The Cairo University professor, 68, gets teary-eyed when speaking about his son. Mother Eman, still clad in the black of mourning, frequently bursts into tears as they describe the blackened, swollen corpse they found at the morgue.
They say Sherif was not a Muslim Brotherhood member but had gone to the Rabaa sit-in, where he was detained and later transported in the overcrowded police van where he died.
"Some of our friends... do not sympathise with us. They say: 'He went to Rabaa, why did he go there?'," Gamal said. "We try to convince them that it is a life lost, but everything is political. It's 'With Sisi or against Sisi.'"
Many hundreds of Egyptians were killed when security forces used bulldozers and live ammunition to clear tens of thousands of protesters camped out in Rabaa al-Adawiya and Nahda squares.
Over the past year, hundreds of Brotherhood members have been sentenced to death in mass trials that have drawn condemnation from Western governments and human rights groups.

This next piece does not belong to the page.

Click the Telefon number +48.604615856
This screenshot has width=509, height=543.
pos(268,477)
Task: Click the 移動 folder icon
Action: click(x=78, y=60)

Coffee tables in the Siam home, not far from Rabaa al-Adawiya where he was detained a year ago, are covered with photo albums and framed pictures of Sherif.
A court sentenced the officer in charge of the van in which he died to 10 years in jail, but then ordered a retrial. The officer, and three junior policemen who received suspended sentences, are the only people punished to date in connection with the government crackdown in July and August 2013.
The parents of Siam, who was at the other protest, said their son went to help the wounded on the day of its dispersal.
"I want to say more but what can I say? I am one of many mothers suffering," she said in sobs.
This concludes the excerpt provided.